Simpler services like devices.edgelq.com would need to watch only projects, because it does not have other resources subject to this.

Deployment needs to watch policyholders that are relevant in its region.

Flow is now the following:

  • When Deployment gets a notification about the update of MultiRegionPolicy, it needs to accumulate all resources subject to this policy.
  • Then it needs to send an Update request for each, API server ensures that metadata.syncing is updated accordingly.

The above description ensures that metadata.syncing is up-to-date.

The next part is actual multi-region syncing. In this case, Deployments of each Service MUST have one active watch on all other Deployments from the same family. For example, if we have iam.edgelq.com in regions japaneast, eastus2, us-west2, then following watches must be maintainer:

Deployment of iam.edgelq.com in us-west2 has two active watches, one sent to japaneast region, the other eastus:

  • WATCH <Resources> WHERE metadata.syncing.owningRegion = japaneast AND metadata.syncing.regions CONTAINS us-west2
  • WATCH <Resources> WHERE metadata.syncing.owningRegion = eastus2 AND metadata.syncing.regions CONTAINS us-west2

Deployments in japaneast and eastus2 will also have similar two watches. We have a full mesh of connections.

Then, when some resource in us-west2 gets created with metadata.syncing.regions = [eastus2, japaneast], then one copy will be sent to each of these regions. Those regions must be executing pretty much continuous work.

Now, on the startup, it is necessary to mention the following procedure:

  • Deployment should check all lists of currently held resources owned by other regions, but syncable locally.
  • Grab a snapshot of these resources from other regions, and compare if anything is missing, or if we have too much (missing deletion). If this is the case, it should execute missing actions to bring the system to sync.
  • During the initial snapshot comparison, it is still valuable to keep copying real-time updates from other regions. It may take some time for the snapshot to be completed.

5 - Database Migration Flow

Understanding the database migration flow.
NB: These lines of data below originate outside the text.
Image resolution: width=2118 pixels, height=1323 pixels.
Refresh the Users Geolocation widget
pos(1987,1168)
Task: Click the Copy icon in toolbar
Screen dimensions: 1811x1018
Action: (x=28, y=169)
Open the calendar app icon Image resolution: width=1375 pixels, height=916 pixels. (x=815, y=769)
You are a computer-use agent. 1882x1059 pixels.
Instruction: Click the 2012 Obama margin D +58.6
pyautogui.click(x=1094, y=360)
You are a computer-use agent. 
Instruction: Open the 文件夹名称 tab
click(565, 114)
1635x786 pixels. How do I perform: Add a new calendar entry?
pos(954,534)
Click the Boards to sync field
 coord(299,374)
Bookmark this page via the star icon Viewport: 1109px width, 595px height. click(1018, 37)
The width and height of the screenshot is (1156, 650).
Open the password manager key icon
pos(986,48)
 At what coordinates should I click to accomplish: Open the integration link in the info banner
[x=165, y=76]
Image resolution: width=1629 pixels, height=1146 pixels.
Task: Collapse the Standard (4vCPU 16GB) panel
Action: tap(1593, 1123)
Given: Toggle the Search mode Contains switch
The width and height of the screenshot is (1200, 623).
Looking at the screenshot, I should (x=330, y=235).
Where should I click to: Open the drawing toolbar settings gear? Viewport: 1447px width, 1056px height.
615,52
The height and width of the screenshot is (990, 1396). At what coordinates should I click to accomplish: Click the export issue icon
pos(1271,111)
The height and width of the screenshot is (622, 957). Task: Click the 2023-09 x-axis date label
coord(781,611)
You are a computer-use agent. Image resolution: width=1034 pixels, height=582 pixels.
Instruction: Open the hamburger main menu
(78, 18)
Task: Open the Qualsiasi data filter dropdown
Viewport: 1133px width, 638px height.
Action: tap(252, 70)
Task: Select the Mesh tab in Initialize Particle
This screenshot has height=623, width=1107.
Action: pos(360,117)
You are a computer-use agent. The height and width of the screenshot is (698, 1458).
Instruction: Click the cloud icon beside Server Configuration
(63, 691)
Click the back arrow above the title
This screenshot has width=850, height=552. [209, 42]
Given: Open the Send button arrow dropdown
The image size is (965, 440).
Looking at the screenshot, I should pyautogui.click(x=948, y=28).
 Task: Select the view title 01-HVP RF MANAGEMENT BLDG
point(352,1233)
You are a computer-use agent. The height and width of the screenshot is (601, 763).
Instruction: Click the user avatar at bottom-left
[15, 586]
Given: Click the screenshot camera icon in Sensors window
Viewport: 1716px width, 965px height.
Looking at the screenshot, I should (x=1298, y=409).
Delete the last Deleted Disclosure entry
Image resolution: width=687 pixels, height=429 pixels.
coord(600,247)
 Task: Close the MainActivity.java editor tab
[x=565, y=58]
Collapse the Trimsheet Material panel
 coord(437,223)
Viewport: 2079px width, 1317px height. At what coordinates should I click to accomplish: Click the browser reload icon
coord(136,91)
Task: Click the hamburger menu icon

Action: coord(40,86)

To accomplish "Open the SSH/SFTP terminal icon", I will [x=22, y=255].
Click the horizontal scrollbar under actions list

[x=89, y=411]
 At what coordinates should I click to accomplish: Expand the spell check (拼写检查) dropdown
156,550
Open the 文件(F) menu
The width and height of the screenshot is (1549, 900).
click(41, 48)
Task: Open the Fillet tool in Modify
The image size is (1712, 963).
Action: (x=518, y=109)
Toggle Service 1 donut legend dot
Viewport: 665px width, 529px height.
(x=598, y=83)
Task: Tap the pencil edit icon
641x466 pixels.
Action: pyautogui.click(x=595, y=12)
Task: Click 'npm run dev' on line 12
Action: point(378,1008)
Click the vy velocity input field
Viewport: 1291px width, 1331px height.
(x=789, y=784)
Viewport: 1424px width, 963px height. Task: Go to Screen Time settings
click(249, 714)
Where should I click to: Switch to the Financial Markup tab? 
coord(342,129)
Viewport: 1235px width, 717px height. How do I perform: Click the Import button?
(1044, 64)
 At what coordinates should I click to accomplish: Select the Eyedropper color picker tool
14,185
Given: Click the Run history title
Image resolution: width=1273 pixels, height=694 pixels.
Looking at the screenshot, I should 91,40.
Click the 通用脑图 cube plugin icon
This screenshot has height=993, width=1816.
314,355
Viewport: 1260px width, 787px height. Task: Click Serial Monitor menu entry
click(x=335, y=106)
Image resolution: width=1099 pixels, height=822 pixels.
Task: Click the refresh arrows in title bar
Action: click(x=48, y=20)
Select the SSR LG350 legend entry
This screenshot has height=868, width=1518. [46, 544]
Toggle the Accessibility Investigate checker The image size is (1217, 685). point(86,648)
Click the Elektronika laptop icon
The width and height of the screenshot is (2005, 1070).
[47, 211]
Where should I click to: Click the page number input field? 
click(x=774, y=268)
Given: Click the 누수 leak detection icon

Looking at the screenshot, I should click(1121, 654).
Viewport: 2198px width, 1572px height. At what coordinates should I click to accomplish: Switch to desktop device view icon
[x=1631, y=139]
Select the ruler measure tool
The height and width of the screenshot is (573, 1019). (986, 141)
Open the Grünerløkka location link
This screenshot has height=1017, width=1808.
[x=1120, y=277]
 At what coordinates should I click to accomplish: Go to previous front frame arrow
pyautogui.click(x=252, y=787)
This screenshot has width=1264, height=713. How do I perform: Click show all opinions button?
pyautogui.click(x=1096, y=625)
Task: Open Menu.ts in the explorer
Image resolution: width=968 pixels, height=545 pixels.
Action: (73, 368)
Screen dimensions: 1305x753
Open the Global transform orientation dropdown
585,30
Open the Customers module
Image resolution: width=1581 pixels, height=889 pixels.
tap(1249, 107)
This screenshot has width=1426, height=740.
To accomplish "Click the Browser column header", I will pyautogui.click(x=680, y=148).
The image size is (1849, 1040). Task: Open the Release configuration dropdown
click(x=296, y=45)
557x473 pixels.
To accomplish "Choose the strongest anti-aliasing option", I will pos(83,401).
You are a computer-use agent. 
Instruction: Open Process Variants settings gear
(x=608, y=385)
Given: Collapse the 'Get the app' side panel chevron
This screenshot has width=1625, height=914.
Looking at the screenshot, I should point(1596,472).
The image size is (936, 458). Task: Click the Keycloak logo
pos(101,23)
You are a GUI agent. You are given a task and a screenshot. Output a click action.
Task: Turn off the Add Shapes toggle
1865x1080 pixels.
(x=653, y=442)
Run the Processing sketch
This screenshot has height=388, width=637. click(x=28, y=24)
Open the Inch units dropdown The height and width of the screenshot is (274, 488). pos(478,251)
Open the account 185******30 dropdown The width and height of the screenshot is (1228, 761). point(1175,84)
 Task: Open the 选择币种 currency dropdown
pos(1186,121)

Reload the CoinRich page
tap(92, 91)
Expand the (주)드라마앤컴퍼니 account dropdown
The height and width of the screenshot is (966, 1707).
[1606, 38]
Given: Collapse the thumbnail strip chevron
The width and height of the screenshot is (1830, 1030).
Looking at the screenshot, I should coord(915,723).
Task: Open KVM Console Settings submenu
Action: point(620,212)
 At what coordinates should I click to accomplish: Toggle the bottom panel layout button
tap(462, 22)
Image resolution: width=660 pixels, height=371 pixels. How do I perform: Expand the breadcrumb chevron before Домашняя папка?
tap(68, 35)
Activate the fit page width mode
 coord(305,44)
When Deployment boots up after the image upgrade, it will detect that the currently active version is lower than the version it can support. In that case, the API Server will work on the older version normally, but the new version API will become available in read-only mode. Deployment is responsible for asynchronous, background syncing of higher version database with current version database. Clients are expected to use older versions anyway, so they won’t necessarily see incomplete higher versions. Besides, it’s fine, because what matters is the current version pointed out by Deployment.

It is expected that all Deployments will get new images first before we start switching to the next versions. Each Deployment will be responsible for silent copying.

For the MultiRegion case, when multiple deployments of the same service are on version v1, but they run on images that can support version v2, they will be still synced with each other, but on both versions: v1 and v2. When images are being deployed region by region (Deployment by Deployment), they may experience Unimplemented error messages, but it should be till images are updated in all regions. We may improve this and try to detect “available” versions first, before making cross-region watches.

Anyway, it will be required that new images are deployed to all regions before the upgrade procedure is triggered on any Regional deployment.

Upgrade then can be done one Deployment by one, using the procedure described in the migration section of the developer guide.

When one Deployment is officially upgraded to the new version, but still uses primarily the old version, then all deployments still watch each other for both versions, for the sake of multi-region syncing. However, Deployment using a newer version may already opt-out from pulling older API resources from other Deployments at this point.

Meta owner references are owned by Deployment they point to. It means that they are upgraded asynchronously after deployment switch the version to the newer one.